Retour d’un homme mort depuis quelques
mois.

PIerre le Vénérable[1], Abbé de Cluni, rapporte l’entretien qu’il eut en préſence des Evêques d’Oleron & d’Oſma en Eſpagne, & de pluſieurs Religieux, avec un ancien Religieux nommé Pierre d’Engelbert, qui après avoir vêcu long-tems dans le ſiecle où il étoit en réputation de valeur & d’honneur, s’étoit retiré après la mort de ſa femme dans l’Ordre de Cluni. Pierre le Vénérable l’étant venu voir, Pierre d’Engelbert lui raconta qu’un jour étant dans ſon lit bien éveillé, il vit dans ſa chambre pendant un grand clair de Lune un nommé Sanche, qu’il avoit quelques années auparavant envoyé à ſes frais au ſecours d’Alphonſe Roi d’Arragon, qui faiſoit la guerre en Caſtille. Sanche étoit retourné de cette expédition ſain & ſauf. Quelques tems après il tomba malade, & mourut dans ſa maiſon.

^^^^^^^^

### CONSIGNE 1:
Relevez toutes les personnes que l'extrait fourni désigne par un nom propre.
### CONSIGNE 2:
Poursuivez le récit du retour de Sanche après sa mort, en reprenant immédiatement après sa dernière phrase.

### DONNÉES FOURNIES:

^^^^^^^^

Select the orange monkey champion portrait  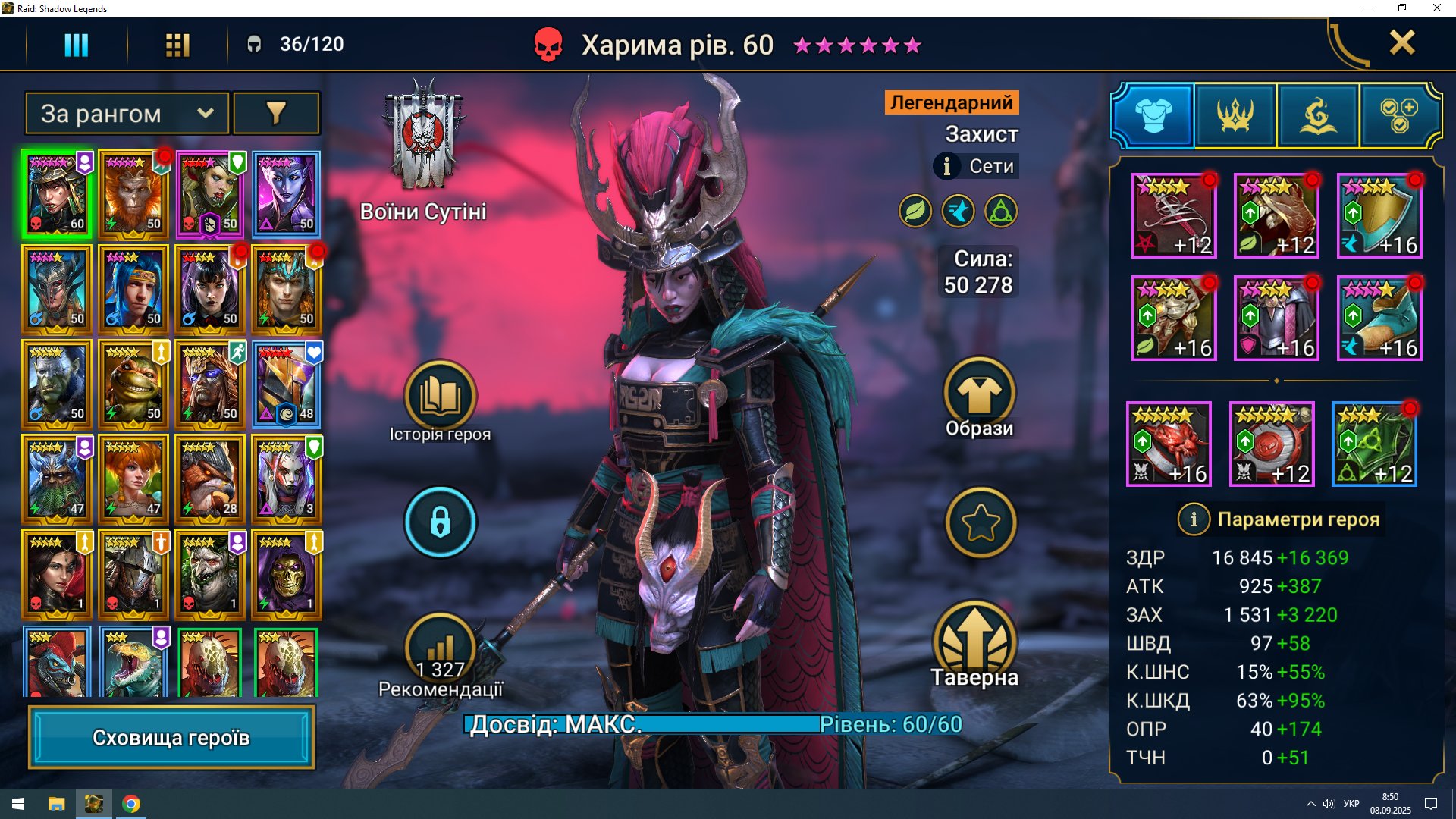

^^^^^^^^

### RÉPONSE 1:
Pierre le Vénérable
Pierre d’Engelbert
Sanche
Alphonſe

### RÉPONSE 2:
Quatre mois après ſa mort Sanche ſe fit voir à Pierre d’Engelbert, comme nous l’avons dit. Sanche étoit tout nud, n’ayant qu’un haillon qui couvroit ce que la pudeur veut qu’on tienne caché. Il ſe mit à découvrir les charbons du feu, comme pour ſe chaufer, ou pour ſe faire mieux diſtinguer. Pierre lui demanda qui il étoit. Je ſuis, répondit-il d’une voix caſſée & enrouée, Sanche votre Serviteur. Et que viens-tu faire ici ? Je vais, dit-il, en Caſtille avec quantité d’autres, afin d’expier le mal que nous avons fait pendant la guerre derniere, au même lieu où il a été commis : en mon particulier j’ai pillé les ornemens d’une Egliſe, & je ſuis condamné pour cela à faire ce voyage. Vous pouvez beaucoup m’aider par vos bonnes œuvres ; & Madame votre Epouſe qui me doit encore huit ſols du reſte de mon ſalaire, m’obligera infiniment de les donner aux pauvres en mon nom.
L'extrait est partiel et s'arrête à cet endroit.